Rigney roots practical concerns in the gospel, sharing insights into how Christian men can apply biblical truths to their lives and experience victory in Christ. He also writes from a specifically complementarian perspective, but people who disagree with his convictions here can still benefit from the book as a whole. Rigney is incredibly thorough and balanced, keeping in mind the concerns of mentors, wives who may be reading this with their husbands, and men in different stages of life. Near the end, he includes some chapters specifically addressed to men in the stages of singleness, engagement, and marriage.

Mental Triggers

However, one of my primary critiques of this book is that when Rigney writes about husbands’ and wives’ mutual cycles of anxiety and reactivity to potential lust triggers, he shares insights that deserved their own chapter. For example, he notes that the constant message of “Don’t think about sex!” will produce constant thoughts about sex, making everything worse. If people obsess of their temptation and potential triggers, trying to control every thought that comes into their minds, life becomes an endless game of whack-a-mole that no one wins. Rigney mentions throughout the book that you can’t necessarily control what comes into your mind, and must just choose what to dwell on, but I wish that he had spent more time unpacking what it looks like to deal with mental triggers without creating a cycle of reactivity.

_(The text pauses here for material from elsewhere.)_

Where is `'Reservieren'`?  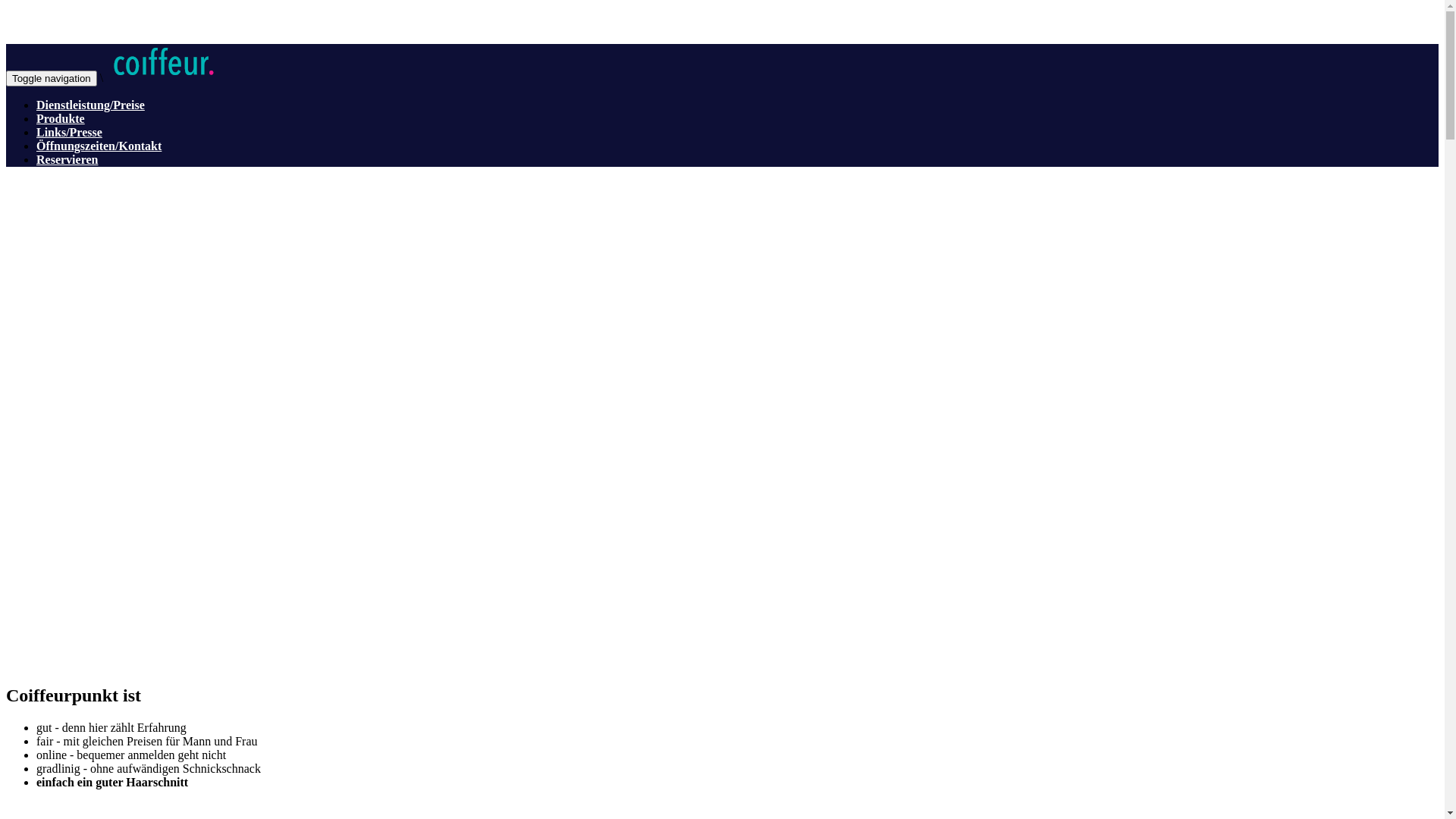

If someone deals with especially intense intrusive thoughts, I would encourage them to read The Imp of the Mind: Exploring the Silent Epidemic of Obsessive Bad Thoughts, an eye-opening book by psychologist Lee Baer. The author is sensitive to the concerns of religious patients who deal with intrusive thoughts and scrupulosity, and even though the book addresses strategies for understanding and overcoming Obsessive Compulsive Disorder, its key messages apply to anyone who struggles with intense, unwanted, intrusive thoughts. The cognitive behavioral therapy principles involved can help anyone diminish their anxious loops and the suffering created by them, regardless of whether or not they would qualify for any kind of psychiatric diagnosis.

Other Critiques

Another concern is that Rigney’s pervasive assumption of heterosexuality can be alienating to readers who deal with same-sex or bisexual desires. The same messages and principles apply, but I wish that he had addressed this audience at times, instead of presuming that his readers only struggle with temptation over their attraction to women. Also, even though Rigney briefly addresses criminal behavior in one chapter, emphasizing that mentors must counsel men while also holding them accountable to the social and legal consequences for their sin, he doesn’t address how a leader should handle it if a man confesses to assault, or starts rethinking a past sexual encounter in light of #MeToo. These are not easy things for anyone to address, but that is all the more reason why it would have been helpful for Rigney to provide specific, practical insight into how leaders should respond to disclosures like this.

Conclusion

More Than a Battle: How to Experience Victory, Freedom, and Healing from Lust is a well-written, compassionate, clear-eyed call to men to take responsibility for themselves, hold each other accountable, and break their sinful addictions. It is imperfect, as every book dealing with such a profoundly personal, painful, and traumatic issue inevitably would be, but Rigney writes with experience, courage, and grace, and includes the concerns and perspectives of women throughout. I am grateful that this book exists, especially when there are so few truly holistic and wise books like this available, and I would recommend this to men who are struggling or want to help others, women who are interested in reading a helpful perspective on this subject, and pastors and counselors who are trying to overcome harmful baggage from Christian culture and minister in a more holistic way.